Lalu, Pasal 9 menjelaskan, untuk kuota haji tambahan selanjutnya diatur atau ditetapkan oleh Menteri Agama lewat Peraturan Menteri (Permen). Sehingga, ketika kuota haji tambahan sebesar 20.000 dibagi rata, sebanyak 10.000 untuk haji reguler (menjadi 213.320) dan 10.000 untuk haji khusus (menjadi 27.680), menurut Mustolih, tidak apa-apa karena sesuai amanat undang-undang memang diserahkan ke menteri agama.
"Secara regulasi Kemenag tidak menyalahi. Ngunci di situ. Dari aspek regulasi aman," kata Mustolih.
Ia menambahkan, bila mengacu pada Undang-Undang MD3 (MPR, DPR, DPRD, DPD) bahwa ada persoalan mendesak, strategis, dan berdampak luas yang menyebabkan situasi sangat serius sehingga perlu ditangani secara komprehensif.
Ia menegaskan, persoalan haji tidak cukup masuk kategori itu. Apalagi kemudian alasan Pansus dinarasikan gara-gara Kemenag mengabaikan kesepakatan dengan Panja DPR.
"Bobotnya kalau ditimbang ya jauh. Kemenag tidak menyalahi regulasi. Tapi kalau kemudian DPR membuat Pansus dengan alasan itu, ya boleh-boleh saja. Tapi kan tidak semua persoalan bisa di-pansus-kan. Harusnya cukup di Panja, dievaluasi di level-level itu," kata dia.

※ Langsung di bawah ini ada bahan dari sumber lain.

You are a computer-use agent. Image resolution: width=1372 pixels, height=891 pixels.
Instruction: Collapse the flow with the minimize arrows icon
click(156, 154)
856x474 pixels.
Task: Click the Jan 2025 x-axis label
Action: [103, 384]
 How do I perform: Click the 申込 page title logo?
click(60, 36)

Mustolih menjelaskan, secara substansial ada banyak isu lain yang lebih menggelisahkan publik dan lebih layak untuk di-pansus-kan oleh DPR. Ia mencontohkan kasus judi online, penipuan online, kemudian pencurian data pribadi, yang membuat gelisah publik secara masif akhir-akhir ini.

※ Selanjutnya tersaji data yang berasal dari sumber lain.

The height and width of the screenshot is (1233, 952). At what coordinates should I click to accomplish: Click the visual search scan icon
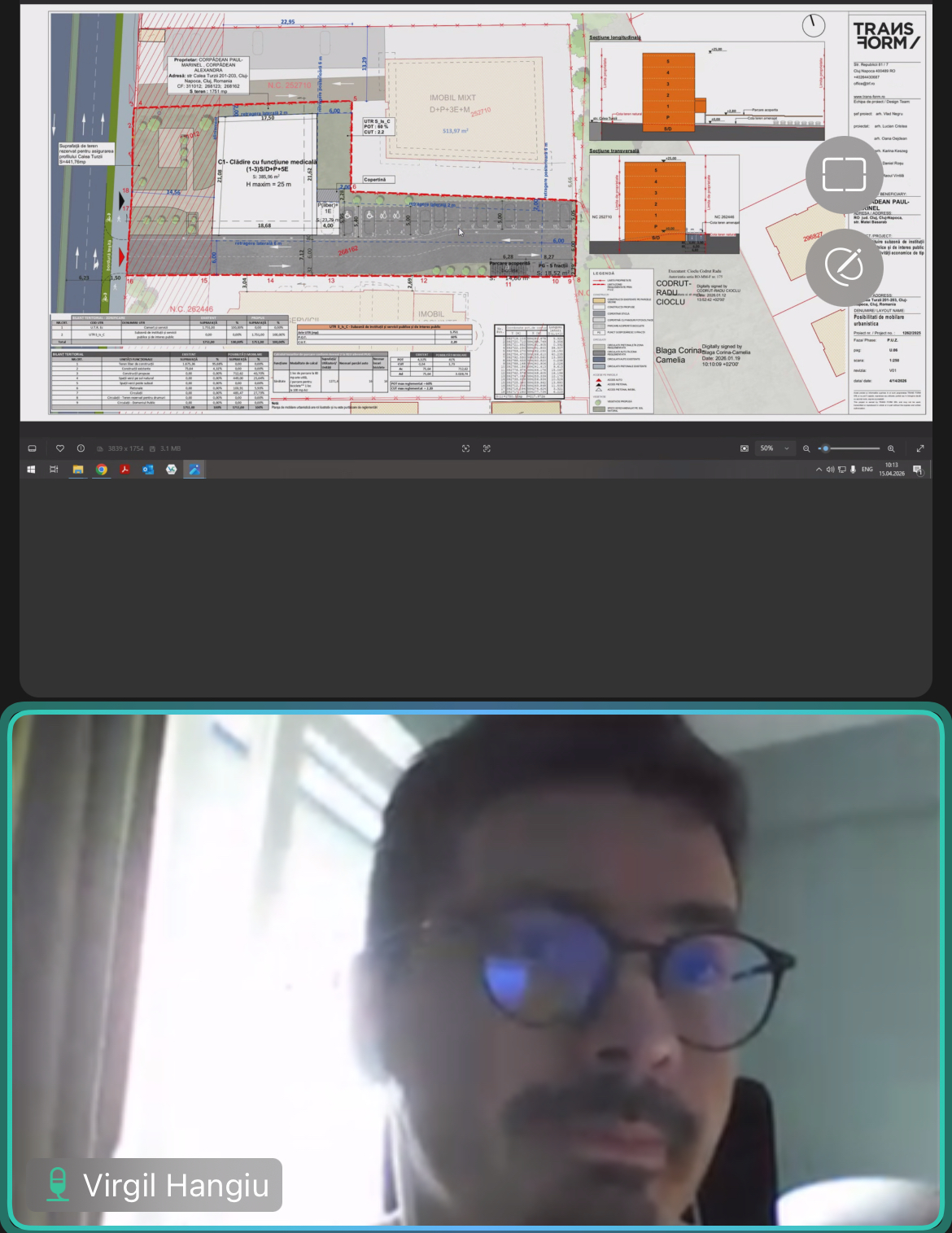(x=465, y=448)
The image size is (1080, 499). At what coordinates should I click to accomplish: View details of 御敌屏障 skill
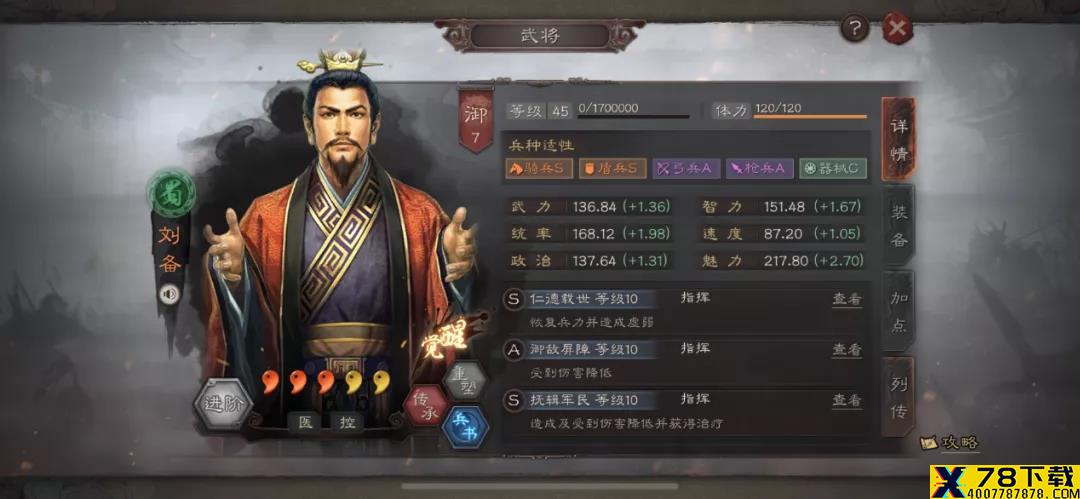click(x=847, y=349)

"Lha, isu haji ini tidak mencerminkan kegelisahan publik. Tidak masif, tidak terstruktur, dan tidak meluas," ungkapnya.
Kemudian secara teknis, kata dia, Pansus juga dipaksa dibuka pada akhir periode. Di sisi lain, masa operasional haji belum selesai karena masih menyisakan 14 hari lagi. Kemudian nanti terbentur masa reses anggota, lalu bulan berikutnya anggota dewan baru juga sudah mulai masuk.
"Masak penyelenggaraan haji belum selesai kok menterinya dipanggil. Jadi saya ragu ini (Pansus) akan tuntas. Pansus ini problematis. Ini akan menjadi pertaruhan reputasi DPR," katanya.

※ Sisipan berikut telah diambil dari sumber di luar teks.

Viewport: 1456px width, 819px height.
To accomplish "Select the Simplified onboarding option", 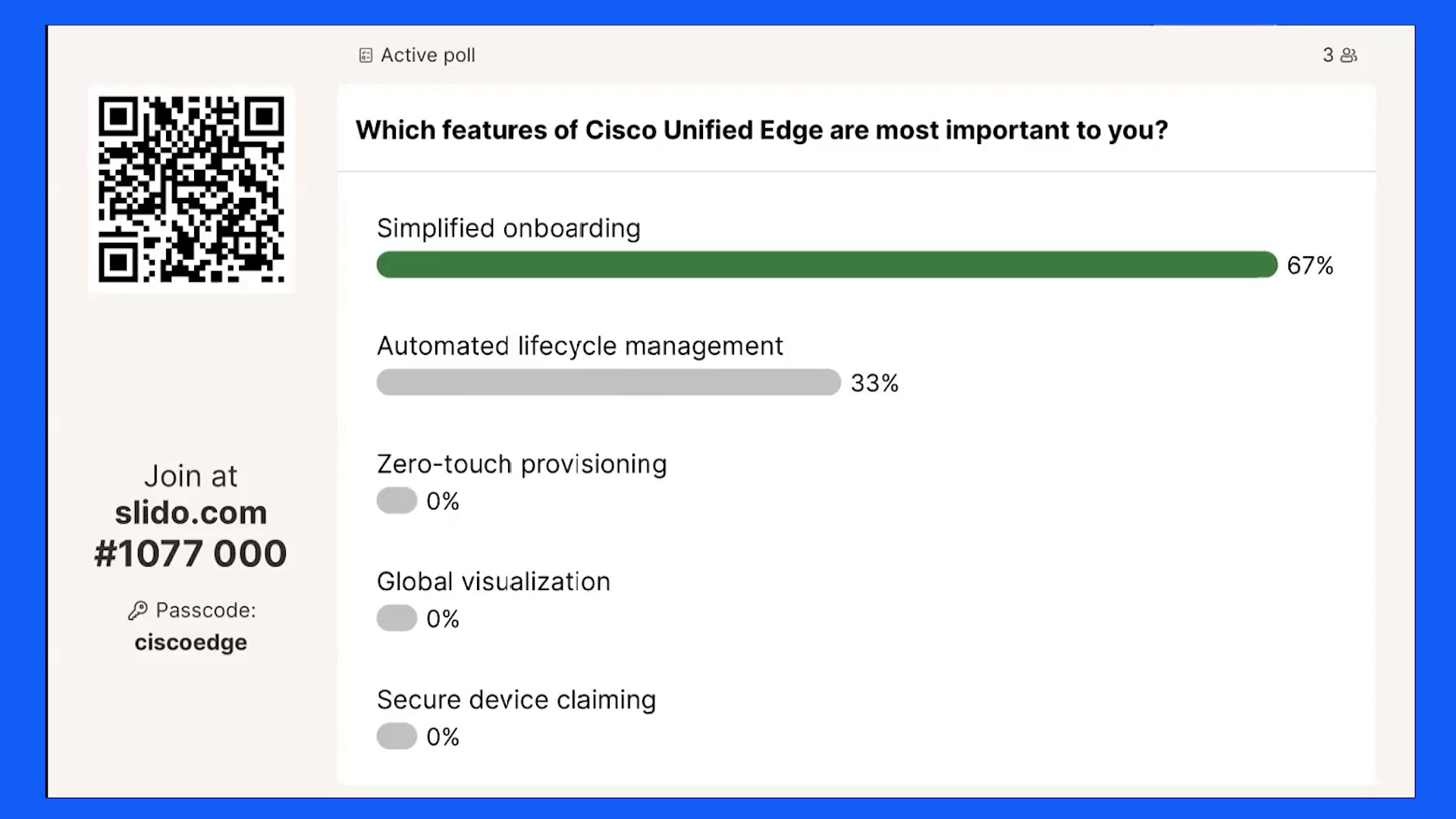I will coord(509,228).
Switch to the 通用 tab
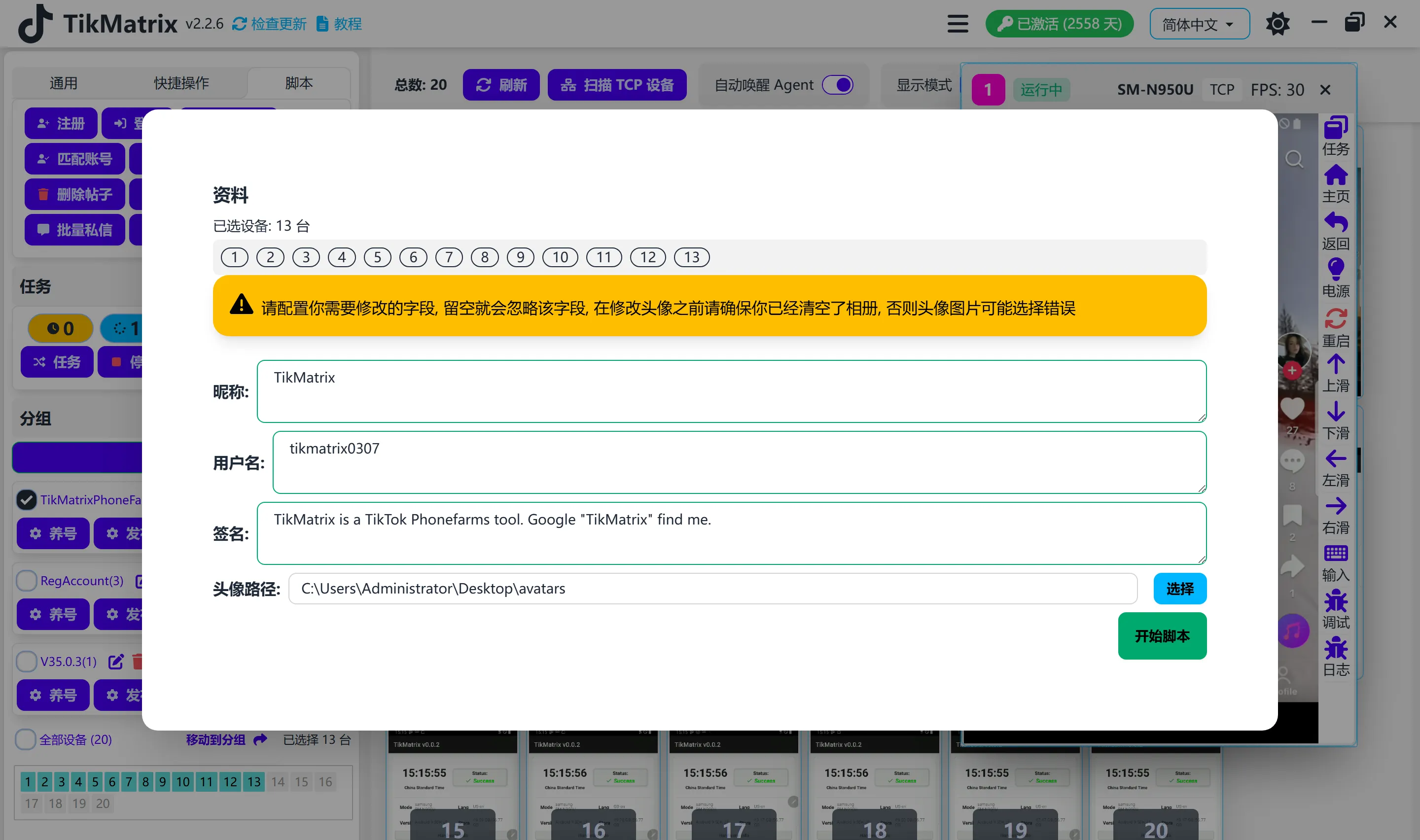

Dalam beberapa waktu belakangan ini, ada beberapa Pansus yang kemudian tidak jelas akhirnya. Contohnya, kata dia, Pansus soal tenaga kerja asing yang menguap begitu saja. Lalu, ada Pansus soal kecurangan pemilu yang tidak jelas terealisasi atau tidak.
Jadi, Mustholih menambahkan, dari segi teori boleh-boleh saja DPR membuat Pansus, tapi lebih baik dilihat dulu urgensinya, menyangkut hajat hidup orang banyak atau tidak.
“Kalau memang pertimbangannya itu (urgensi), kasus judi online itu lebih urgen,” kata dia.
Sementara itu, Menteri Agama, Yaqut Cholil Qoumas, mengaku menghormati pembentukan Pansus Hak Angket. Ia mengatakan, pembentukan hak angket dijamin konstitusi sehingga akan dihormati.
“Ya, kita ikuti saja. Itu kan proses yang dijamin oleh konstitusi kan. Itu kita ikuti,” kata Menag Yaqut, Selasa, 9 Juli 2024.
Ia memastikan Kementerian Agama akan menyampaikan semua proses haji dari persiapan hingga pelaksanaan ibadah kepada DPR. Ia menjamin laporan tersebut disampaikan secara faktual dan tanpa perubahan.
“[Kami sampaikan] apa adanya,” kata mantan Ketua Umum GP Ansor itu menambahkan.